Problema 1:
Estrai dal testo sul neurofilamento a catena leggera il brano che comincia con "Esiste un dato" e prosegue fino a "unica base patogenetica.".
Problema 2:
Rispondi a queste domande usando il testo sul neurofilamento a catena leggera:
(a) In quale liquido è stato studiato all'inizio il NFL?
(b) Su quale rivista è uscita la pubblicazione di Verde, Otto e Silani?
(c) In quale università Federico Verde ha fatto un periodo di intensa ricerca?

Testo da leggere:
◇ ◇ ◇ ◇ ◇ ◇ ◇

Esiste un dato biologico, cioè un biomarcatore, rilevabile attraverso le analisi, che possa indicarci la presenza di una malattia neurodegenerativa? La ricerca di un biomarcatore per le malattie neurodegenerative rappresenta un obiettivo molto importante, e la proteina definita neurofilamento a catena leggera (NFL) è una possibile candidata, almeno per quanto riguarda la sclerosi laterale amiotrofica (SLA) e la demenza frontotemporale (FTD), due malattie accomunate in una unica base patogenetica.

Il NFL è stato studiato originariamente nel liquido cerebrospinale, ma le moderne tecnologie ci stanno aiutando a rilevarlo anche nel sangue, rappresentando un utile indizio di malattia, di gravità e di eventuale risposta alla terapia. I contributi degli ultimi anni sono sapientemente riassunti in una esaustiva pubblicazione apparsa su Frontiers in Neuroscience, a firma Federico Verde, Markus Otto e Vincenzo Silani, dell’Irccs Istituto Auxologico Italiano – Università degli Studi di Milano, Centro “Dino Ferrari”, in collaborazione con l’Università di Ulm in Germania.

“Questa revisione critica rappresenta, per la completezza e competenza, un riferimento per il presente ed il futuro – afferma Silani, ordinario di Neurologia all’Università degli Studi di Milano e direttore della UO di Neurologia dell’Irccs Istituto Auxologico Italiano –. Federico Verde, ricercatore dell’Università degli Studi di Milano, ha raggiunto una particolare padronanza dell’argomento dopo un periodo di intensa ricerca all’Università di Ulm, e ha potuto raffinare le tecniche di rilevamento del NFL anche grazie alla acquisizione di nuove tecnologie (“saggio di singola molecola”, Simoa). Patologie rimaste per decadi senza biomarcatore, come SLA e FTD, possono ora vantare una priorità tra le malattie neurodegenerative”.

“La revisione – spiega Verde – è il frutto di una analisi della letteratura in un campo a cui sono stato introdotto da un maestro quale Markus Otto, dell’Università tedesca di Ulm, e a cui ho potuto apportare negli ultimi anni un contributo diretto insieme con i colleghi sia tedeschi sia italiani. Il NFL fa parte di una sorta di impalcatura interna delle cellule nervose; quando queste degenerano per effetto di patologie quali la SLA e la FTD, rilasciano al loro esterno frammenti di tale impalcatura, tra i quali appunto il NFL, che pertanto possono essere rilevati e quantificati nei liquidi biologici. Ciò ci fornisce informazioni sul tipo, l’entità e la velocità della degenerazione delle cellule nervose. Le evidenze finora accumulate dimostrano che il NFL può supportare la diagnosi della SLA e della FTD, fornire informazioni utili nella prognosi e, dato di notevole importanza in prospettiva, aiutare a misurare la possibile efficacia dei trattamenti che saranno sperimentati per l’una e per l’altra malattia”.

“È possibile – conclude Silani – che il NFL, affiancato ad altri biomarcatori, possa amplificare la propria specificità fornendo un riferimento insostituibile per la gestione di pazienti con patologia neurodegenerativa, entrando nel bagaglio degli esami da acquisire per il corretto inquadramento dei pazienti affetti da SLA e/o FTD”.

◇ ◇ ◇ ◇ ◇ ◇ ◇

Voci elencate:

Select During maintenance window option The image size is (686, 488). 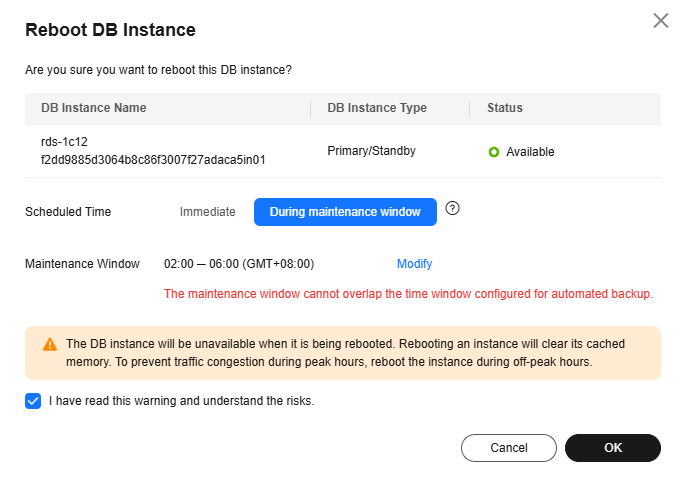(345, 212)
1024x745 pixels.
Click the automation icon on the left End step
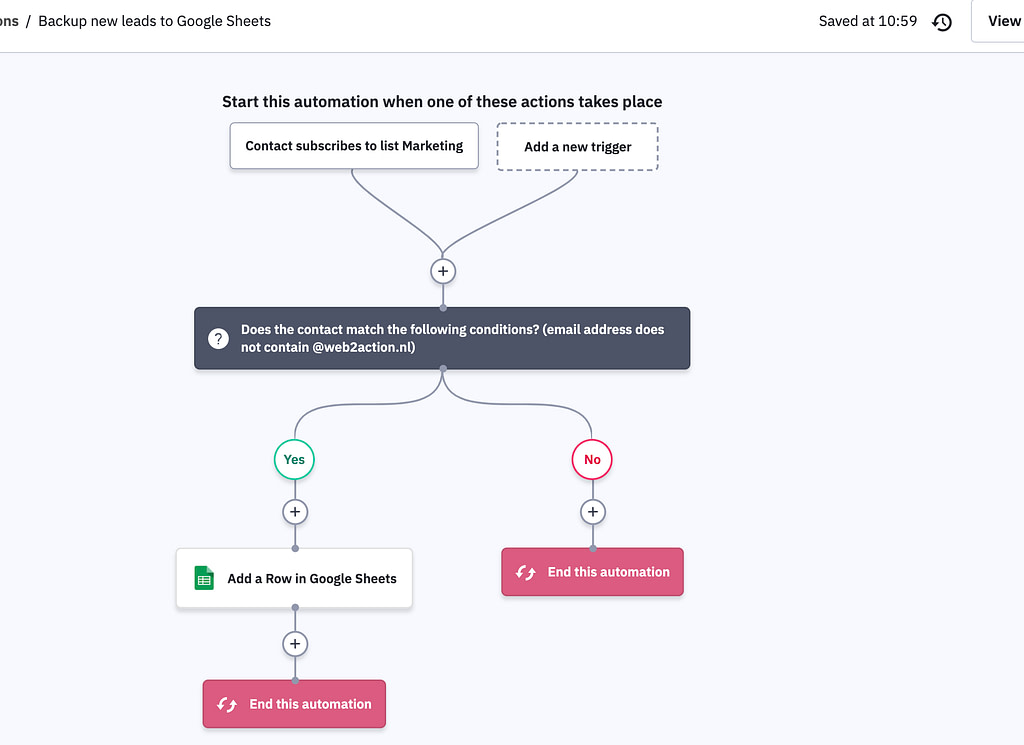click(x=225, y=703)
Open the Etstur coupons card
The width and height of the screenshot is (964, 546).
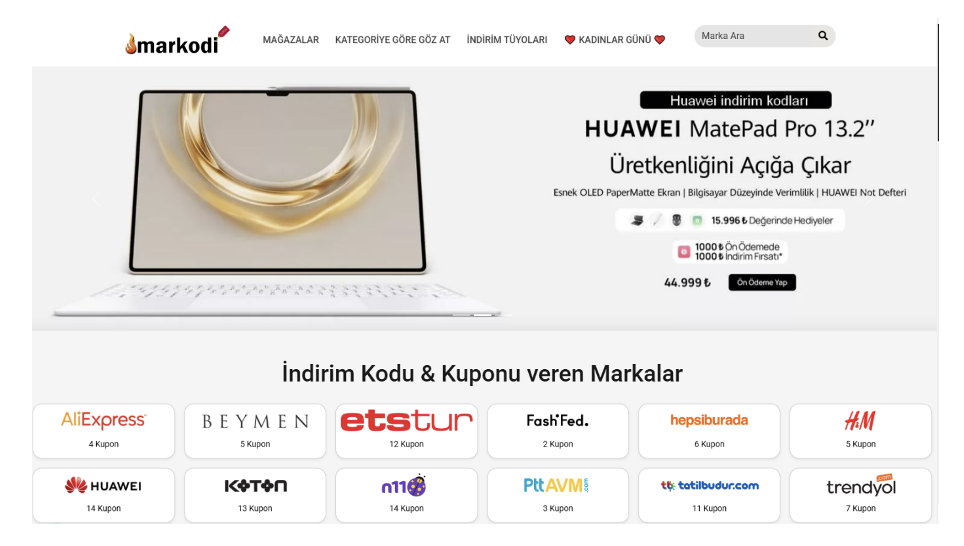coord(406,431)
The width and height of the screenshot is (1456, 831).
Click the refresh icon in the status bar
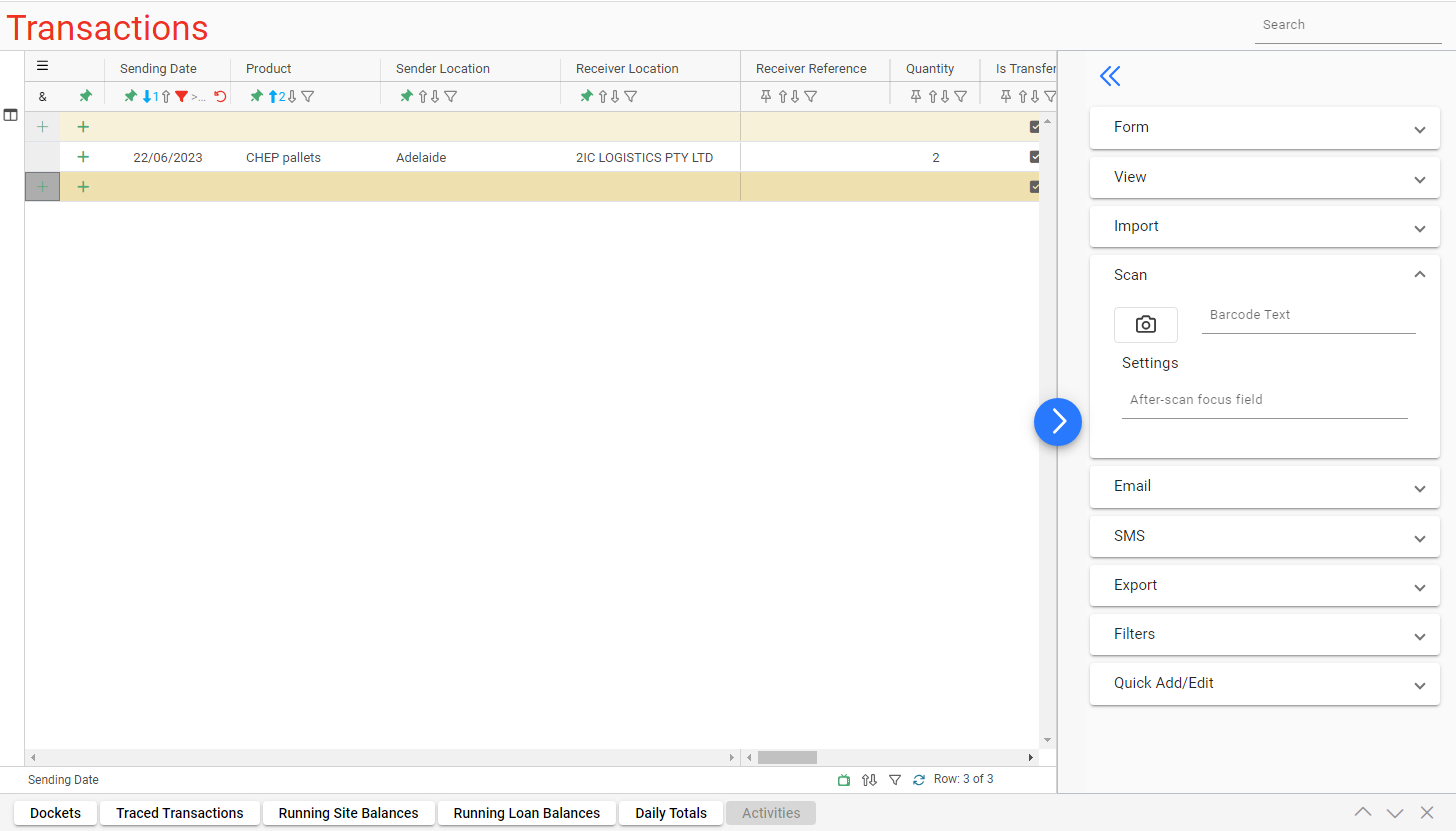(x=919, y=780)
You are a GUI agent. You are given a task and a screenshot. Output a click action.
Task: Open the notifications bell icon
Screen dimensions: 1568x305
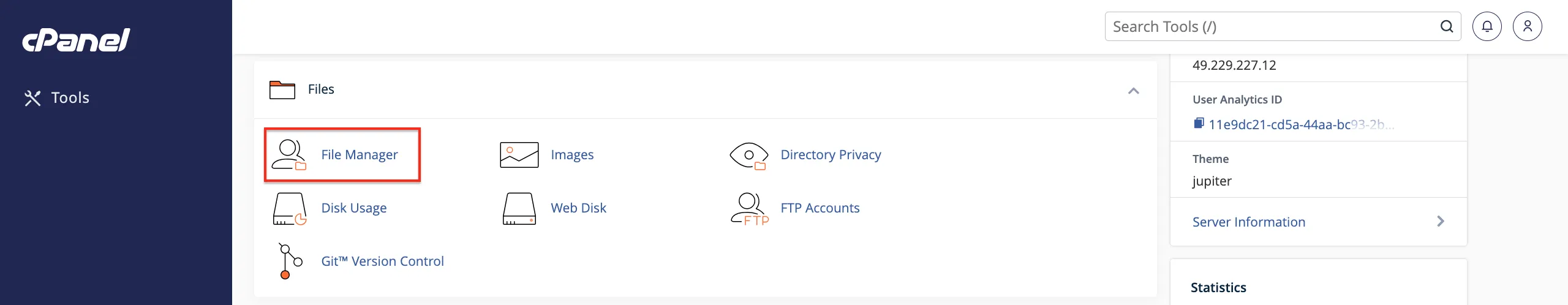pyautogui.click(x=1487, y=26)
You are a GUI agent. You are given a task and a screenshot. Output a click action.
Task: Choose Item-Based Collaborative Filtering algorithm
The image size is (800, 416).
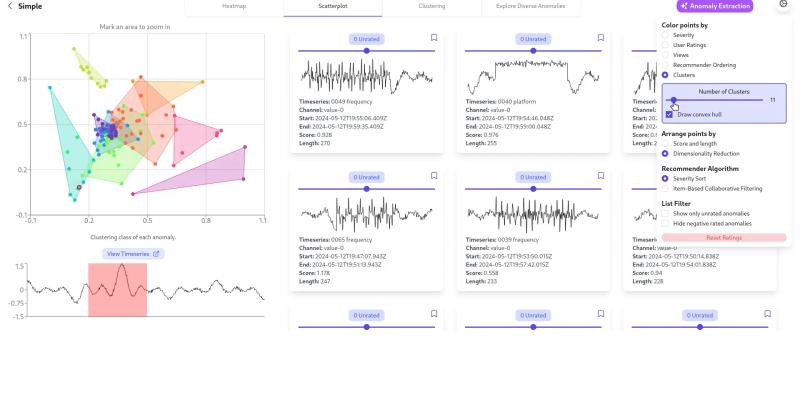[666, 188]
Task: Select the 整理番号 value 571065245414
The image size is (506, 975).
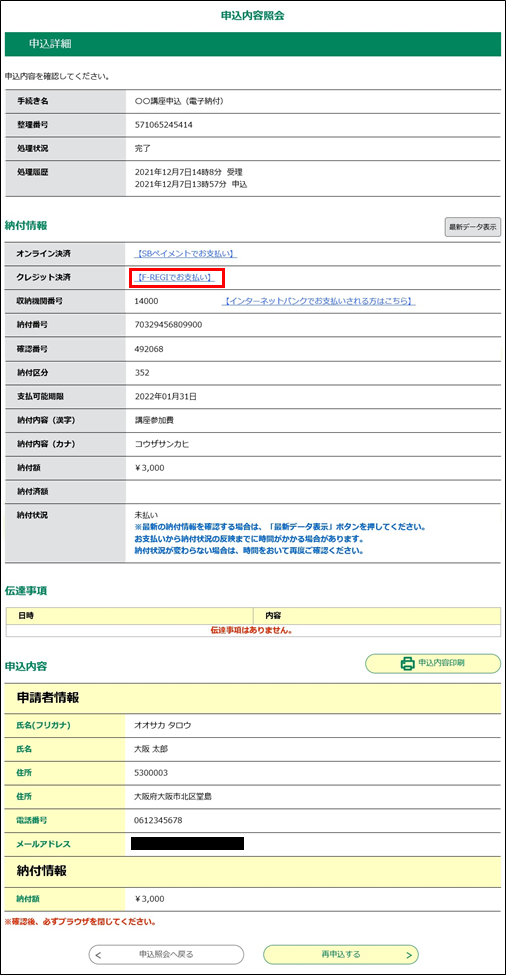Action: tap(163, 125)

◇ ◇ ◇ ◇ ◇ ◇ ◇

Soluzione 1:
Esiste un dato biologico, cioè un biomarcatore, rilevabile attraverso le analisi, che possa indicarci la presenza di una malattia neurodegenerativa? La ricerca di un biomarcatore per le malattie neurodegenerative rappresenta un obiettivo molto importante, e la proteina definita neurofilamento a catena leggera (NFL) è una possibile candidata, almeno per quanto riguarda la sclerosi laterale amiotrofica (SLA) e la demenza frontotemporale (FTD), due malattie accomunate in una unica base patogenetica.

Soluzione 2:
(a) Nel liquido cerebrospinale.
(b) Su Frontiers in Neuroscience.
(c) All'Università di Ulm.